Malcolm X refers to the mainstream civil rights movement’s actions as outdated and likens their approach to racist oppression as akin to Uncle Tom, the title character from Harriet Beecher Stowe’s famous 19th-century novel, Uncle Tom’s Cabin. Uncle Tom was an old man who spent his lifetime in slavery but refused to become angry or resentful about his status. He was, instead, very often a friend to white people, particularly his young charge, Little Eva, and exhibited a Christ-like ability to maintain love for his oppressors despite their violent abuse. Uncle Tom became a symbol among black nationalists for black people who were too naïve or brainwashed to fight back against those who insisted on withholding their rights and liberties.

Gerrymandering

Former Massachusetts governor Elbridge Gerry, in 1812, passed a law that created new senatorial districts, resulting in the Federalist Party’s votes being concentrated in just a few districts. Thus, the Democratic-Republican Party got disproportionate representation in his state. Political cartoonist Elkanah Tisdale pointed out how much the new electoral map resembled a salamander and created a mythological animal based on the new outline, called the “Gerry-mander.”
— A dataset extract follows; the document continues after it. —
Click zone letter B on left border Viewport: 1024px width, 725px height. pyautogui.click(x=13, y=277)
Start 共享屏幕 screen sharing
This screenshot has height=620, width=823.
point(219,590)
In the context of his speech, Malcolm X claims that Democratic politicians in Northern states manipulate the power of the black vote through gerrymandering. While white Southerners intimidate black people out of voting or force them to take citizenship tests, Northerners used the more surreptitious method of gerrymandering. 

Dien Bien Phu

Malcolm refers to the Battle of Dien Bien Phu, which was the most important engagement between French colonial forces and the Vietnamese communists, or Viet Minh, during the First Indochina War (1946-54). The struggle was over a minor mountaintop outpost near the border with Laos.

French forces had been losing ground to the Viet Minh, which had gained significant support among the Vietnamese people, and the French military was in shambles after the battle. The defeat was humiliating for the French and initiated a shift in the country’s attitude toward colonialism. This, coupled with events during the Algerian War (1954-62), contributed to the collapse of France’s postwar Fourth Republic (1946-58).